# this is a good one



## MD plumber (Jan 11, 2011)

This was in the attic of a house I was giving a price on 3" cast vent ran into chimney I guess someone did not want to get on the roof. The real funny part is that there was an ABS vent ran into the other side. I guess the guy doing the newer work thought it was a good idea too. I laughed for a few minutes before I told the homeowner how wrong it was. 

Sent from my DROIDX using Plumbing Zone


----------



## ironandfire (Oct 9, 2008)

That's the way the used to do it in the old days.


----------



## sheeptown44 (Oct 31, 2010)

Silly question but does it 90 inthe chimmney and get piped above or what, first time see'n that


----------



## user2090 (Sep 26, 2009)

I have seen some dumb things, and that would go along with it.


----------



## MD plumber (Jan 11, 2011)

ironandfire said:


> That's the way the used to do it in the old days.

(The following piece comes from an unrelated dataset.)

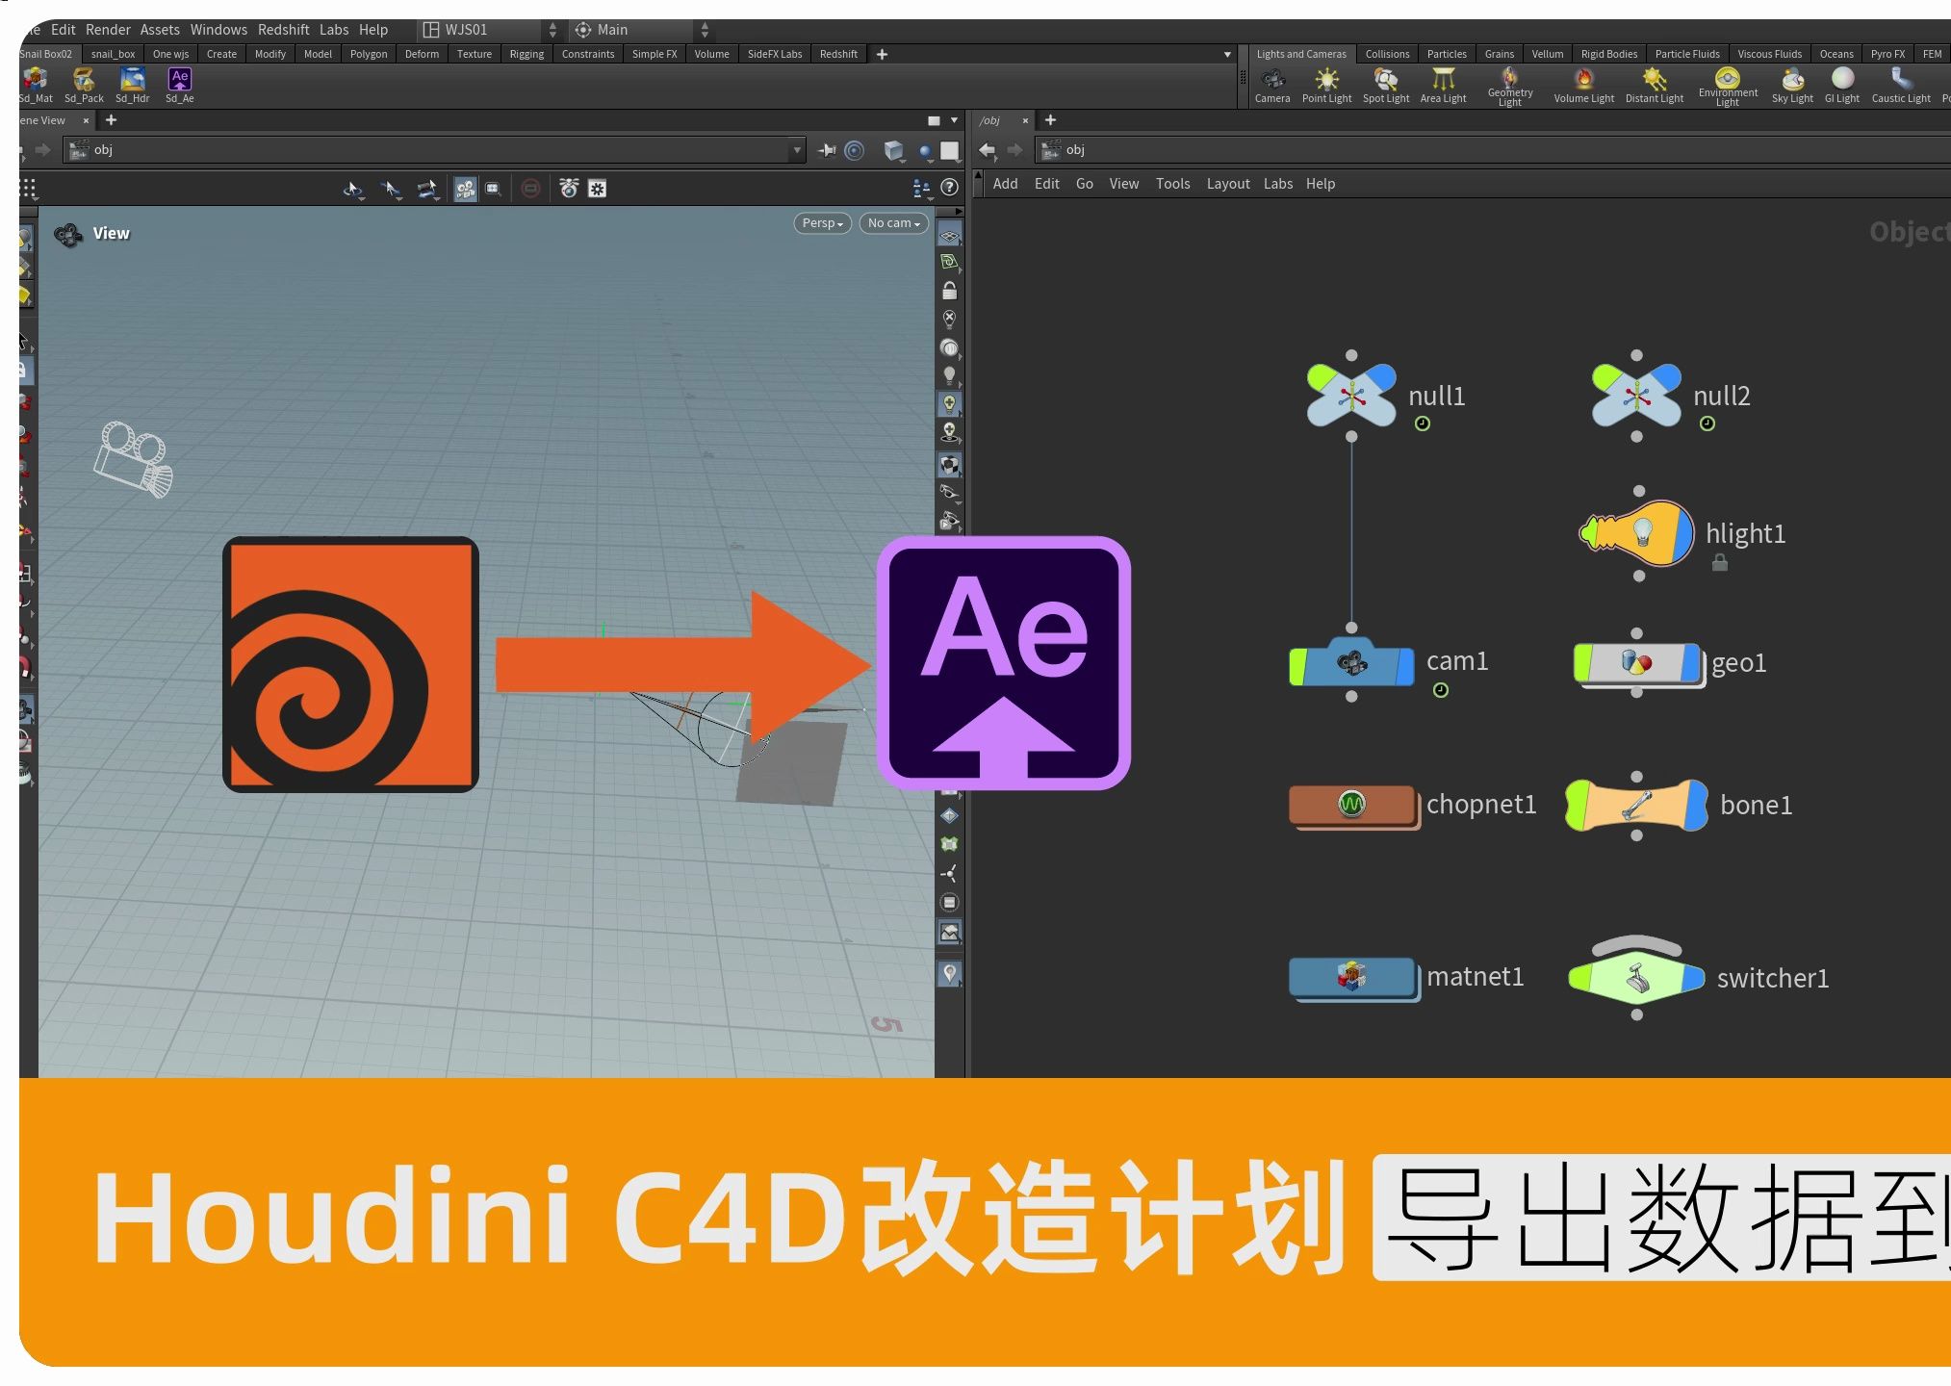Open the Redshift menu in the menu bar
This screenshot has width=1951, height=1386.
283,30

I have worked in a lot of old houses and never ran into that.

Sent from my DROIDX using Plumbing Zone


----------



## MD plumber (Jan 11, 2011)

sheeptown44 said:


> Silly question but does it 90 inthe chimmney and get piped above or what, first time see'n that[/QUOT
> 
> Im not sure
> 
> Sent from my DROIDX using Plumbing Zone


----------



## ironandfire (Oct 9, 2008)

Should be off a turlet.


----------



## LEAD INGOT (Jul 15, 2009)

I've seen that where I'm at, except it was orangeburg. I'm not kidding.


----------



## sheeptown44 (Oct 31, 2010)

GIant flame thrower, Just have fire going and Dunbar on the bidet. sorry dunbar.


----------



## skitian (Apr 5, 2011)

MD plumber said:


> This was in the attic of a house I was giving a price on 3" cast vent ran into chimney I guess someone did not want to get on the roof. The real funny part is that there was an ABS vent ran into the other side. I guess the guy doing the newer work thought it was a good idea too. I laughed for a few minutes before I told the homeowner how wrong it was.
> 
> Sent from my DROIDX using Plumbing Zone


Don't you know, it's the new all in one whole house vent. Roofers were tired of too many penetrations.


----------



## ironandfire (Oct 9, 2008)

MD plumber said:


> This was in the attic of a house I was giving a price on 3" cast vent ran into chimney I guess someone did not want to get on the roof. The real funny part is that there was an ABS vent ran into the other side. I guess the guy doing the newer work thought it was a good idea too. I laughed for a few minutes before I told the homeowner how wrong it was.
> 
> Sent from my DROIDX using Plumbing Zone


It's called a local vent. :icon_biggrin:


----------



## RealLivePlumber (Jun 22, 2008)

ironandfire said:


> It's called a local vent. :icon_biggrin:


You are kidding, right?


----------



## ironandfire (Oct 9, 2008)

Nope.


----------



## ironandfire (Oct 9, 2008)

RealLivePlumber said:


> You are kidding, right?


Local vent was used to pull oder from the bowl, heat from the chimney provided the draw.


----------



## MD plumber (Jan 11, 2011)

ironandfire said:


> Local vent was used to pull oder from the bowl, heat from the chimney provided the draw.


 
No sh#t I thought you were kidding also until i google searched it. Learn something new every day.


----------



## ironandfire (Oct 9, 2008)

:icon_biggrin:


MD plumber said:


> No sh#t I thought you were kidding also until i google searched it. Learn something new every day.


----------



## Tommy plumber (Feb 19, 2010)

MD plumber said:


> This was in the attic of a house I was giving a price on 3" cast vent ran into chimney I guess someone did not want to get on the roof. The real funny part is that there was an ABS vent ran into the other side. I guess the guy doing the newer work thought it was a good idea too. I laughed for a few minutes before I told the homeowner how wrong it was.
> 
> Sent from my DROIDX using Plumbing Zone


 



No no no, you guys are all wrong. The plumber didn't run his vent into the chimney, the mason installed his chimney into the plumber's vents!


----------



## ironandfire (Oct 9, 2008)

O. K. If you like a little history you'll like this, if not, Oh well. This pic shows the local vent connection. This thing was basically a big funnel on a tailpiece. LOL The fixture had little ability to wash thus the stink.


----------